Shane Des Enfants
Guitar
Shane is a music educator, multi-instrumentalist, singer-songwriter, and producer from Montana who moved to Seattle in 2024 after living and working as a facilitator at an arts based non-profit in Ecuador for several years. After completing a degree in music and multimedia at Brown University he has pursued a diverse range of musical work which include teaching beginning guitar, ukulele and rhythm classes at summer camps and K-12 public schools, facilitating the production of an album of original music by his students, performing as a singer-songwriter, writing and producing original music for local theater productions, and audio engineering for independent recording artists.
A lifelong musician, he started playing violin and piano at age 7, French horn at age 12, and guitar a year later. He has played horn professionally in orchestras including the Bozeman Symphony, Brown University Orchestra, concert & marching bands as well as an indie rock band called Attic Wood. Also a producer and recording engineer, he released his first self-produced EP "shan/m/e" in 2022. His most recent recording endeavor was in Ecuador, where he worked with rural communities to create an archive of recorded stories and music entitled “Indigenous ways of knowing and being through art, music, storytelling, and community" in 2023. He currently works as a teaching artist for local non-profit “The Rhapsody Project”, where he teaches (and learns about) music and cultural heritage with Seattle K-12 students and young adults.

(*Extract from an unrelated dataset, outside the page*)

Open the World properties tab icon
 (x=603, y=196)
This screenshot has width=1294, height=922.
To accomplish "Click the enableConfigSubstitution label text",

Shane is comfortable working with youth, has a lot of experience teaching total beginners, but also has plenty of advanced techniques to offer more skilled students. He believes that as artists and musicians, we must realize that mistakes are inevitable, but how we accept them and move through them is what defines us, not the mistakes themselves. Being patient, seeking to understand, and doing his best to meet people where they are at while continuing to push them a little out of their comfort zones are cornerstones to his teaching philosophy.
Specialties: Acoustic and electric - pop, rock, rhythm guitar, blues, flatpicking, hybrid picking, fingerstyle, songwriting, and singing while playing guitar
Levels: Total Beginner to Advanced Intermediate
Ages: Middle School and up
Rates: $45 for 30 min, $55 for 45 min, $65 for one hour
Availability: Tuesday – Saturday, including Wednesday evening
Online/In-Person: In-person only
“But in the background, I was falling in love with pop music.”
When were you first introduced to music and what got you “hooked”?
I grew up listening to almost exclusively classical music, and I bugged my parents to let me take violin lessons. Then I started playing French Horn in middle school and I pursued it seriously. But in the background, I was falling in love with pop music. I wanted to play guitar and sing my own songs. When I finally convinced my dad to get me a guitar, I was obsessed. I spent hours learning chord shapes. It opened up a whole new world for me, very different from the rigid classical rules that I’d grown accustomed to. I was simultaneously excited by and overwhelmed by the “lack of rules.”
What is one of your most memorable experiences as a performer?
I played an original song for voice and electronics at a summer camp I was a music director for. I remember feeling super nervous that it wouldn’t work or totally tank and bore everyone. In spite of these worries, I think the performance went well and I noticed that more kids were signing up for music class after they saw me perform. It was really cool to see that my creativity and courage to try something new had caused these kids to get excited about something new that perhaps before had seemed daunting. The lesson for me here was to embrace going outside of my comfort zone. I never know who I’m inspiring.
Do you have any good practice tips for guitar players, or musicians in general?
You have to get out the metronome. There’s just no way around it. Playing in time is integral to your overall musicianship and especially important if you want to play music with others. I recommend practicing with the metronome and keeping a practice log of everything you practiced each day. Looking back on the log and your progress can help when you feel stuck. I also encourage people to avoid stopping upon making a mistake. If you can try to roll with it instead of stopping, it will help teach your body how to continue without losing the flow and help you improve at recovering quickly from inevitable mistakes.